8. Stardust’s Response & Ongoing Questions
- Stardust claims it will publish safety results soon, peer-reviewed, and eventually will be transparent—even as it patents tech ([21:36]).
- But the problem remains:
- “A for-profit... US-Israeli technology company founded by people whose background is in national security or nuclear science is maybe not the right vessel to convince the rest of the world that... this is a really good technology.” – Robinson ([22:22])
- Analogy to nuclear weapons: governments, not companies, control such global technologies.
9. Big Picture Reflections: Playing God With the Planet
- “We are as gods, and so we might as well get good at it.” – Robinson, quoting biologist Stuart Brand ([24:32])
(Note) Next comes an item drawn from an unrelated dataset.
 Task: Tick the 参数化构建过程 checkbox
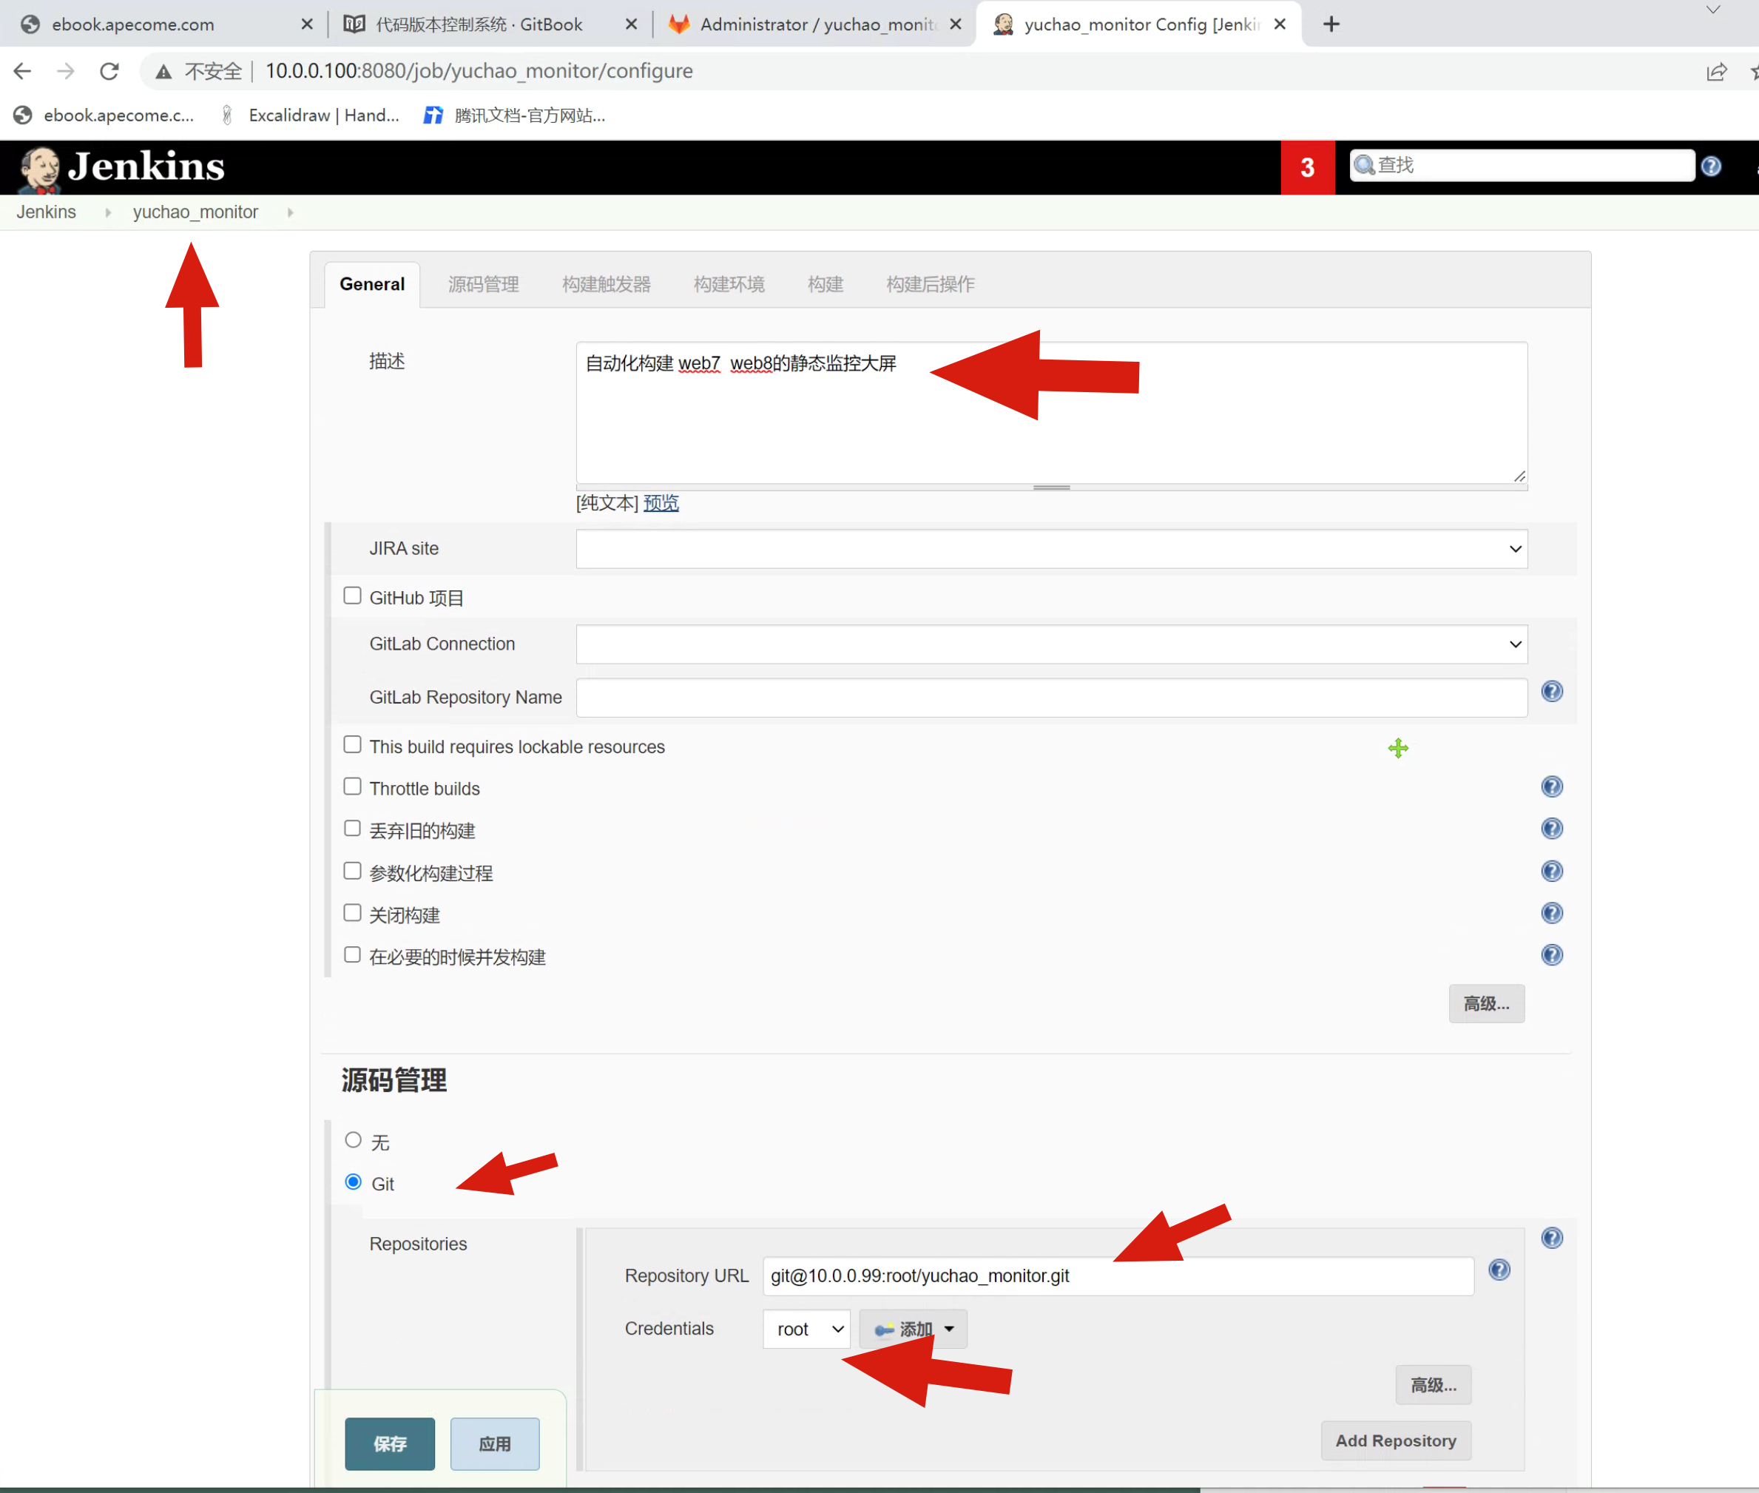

- “If I’m Prometheus, do I steal fire, give us cooked food... but also unleash the potential for massive destruction? I don’t know. It doesn’t actually seem like a decision that Prometheus or anyone should be making alone.” – Sally ([24:32])
Memorable Quotes & Moments
- On risks of complacency:
“[Geoengineering]... there’s a moral hazard to talking or researching or conducting geoengineering. I think is one of the biggest drivers of the taboo.” – Robinson Meyer ([07:09]) - On feasibility:
“It is theoretically cheap enough that one country could do it alone.” – Robinson Meyer ([10:26]) - On the stakes:
“If you were to cease that geoengineering activity, then within a year or two we would have what’s sometimes called a termination shock.” – Robinson Meyer ([12:32]) - On governance horror:
“Historically, we haven’t allowed the private development of nuclear weapons... When I asked the founders of Stardust what this technology reminded them of, they said AI.” – Robinson Meyer ([22:22]) - The Prometheus dilemma:
“If I’m Prometheus, do I steal fire, give us cooked food and... unleash the potential for massive destruction? I don’t know. It doesn’t actually seem like a decision that Prometheus or anyone should be making alone.” – Sally Helm ([24:32])
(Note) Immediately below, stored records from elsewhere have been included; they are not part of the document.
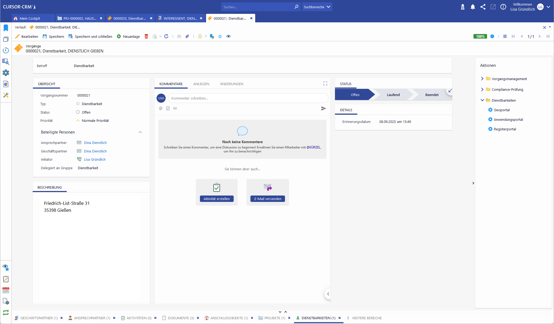This screenshot has height=324, width=554.
Task: Click the share icon in the header
Action: click(483, 7)
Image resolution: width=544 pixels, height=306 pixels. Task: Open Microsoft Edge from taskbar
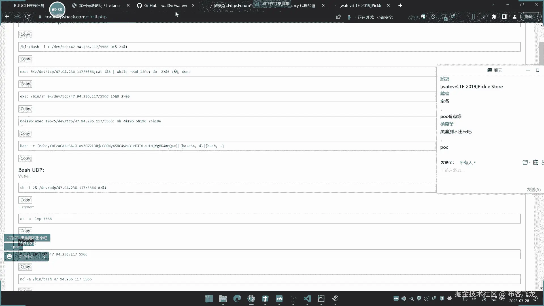pos(237,298)
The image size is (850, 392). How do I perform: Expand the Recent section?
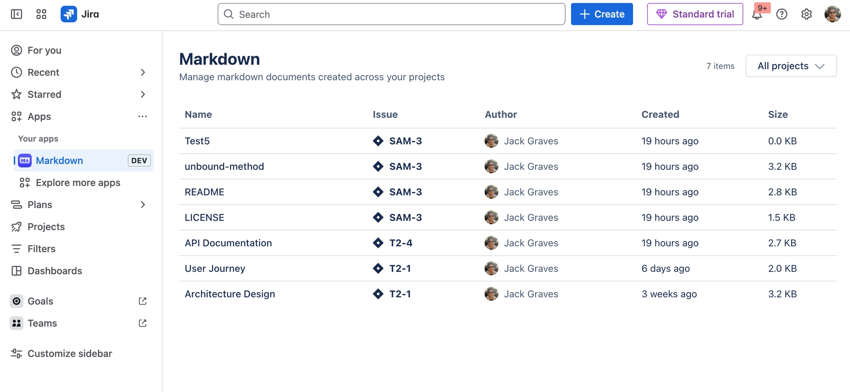pos(143,72)
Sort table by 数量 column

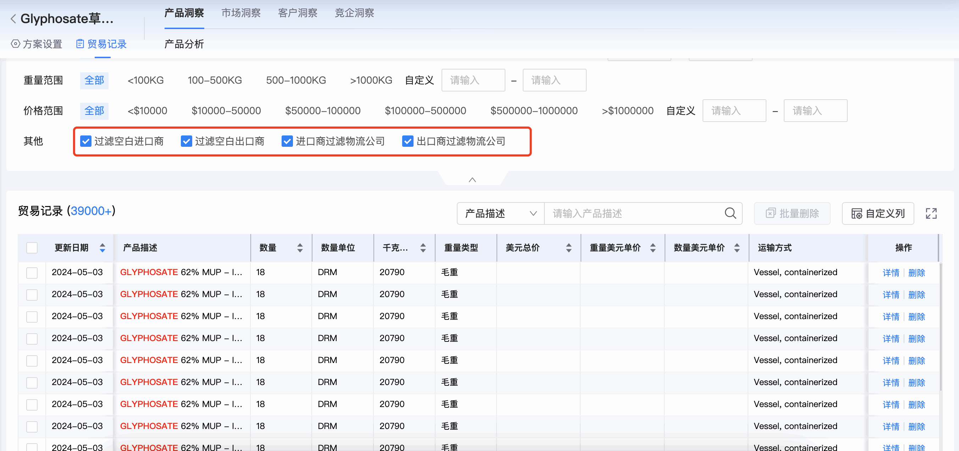(x=300, y=247)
Important Segment Timestamps
- [00:35] – Imagining a geoengineered sky in 2076; setting up urgency
- [05:07] – How scientists react to “geoengineering” in a room
- [07:22] – What solar geoengineering actually is and main methods
- [09:03] – Mt. Pinatubo as real-world proof it can work
- [10:26] – Why geoengineering is “theoretically cheap” and that’s a problem
- [12:32] – The dangers of termination shock
- [15:33] – Stardust Solutions: the first big startup (and its secrecy)
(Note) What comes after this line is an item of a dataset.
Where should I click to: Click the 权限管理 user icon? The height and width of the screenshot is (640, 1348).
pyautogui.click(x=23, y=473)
- [17:55] – Scientists’ deep skepticism and field norms
- [20:19] – Montreal Protocol as the model of how to do it right, in theory
- [22:22] – Robinson’s reflections on the risks of private tech and global trust
- [24:32] – “We are as gods…” and Sally’s reflection on the Prometheus myth
Tone & Style
The conversation is accessible, curious, and often strikingly candid about the unknowns and ethical quicksand of geoengineering. Sally brings a narrative energy and sense of awe and unease, while Robinson blends expertise with analytical caution—raising, rather than resolving, the big question: Who, if anyone, gets to pull the Earth’s ultimate emergency lever?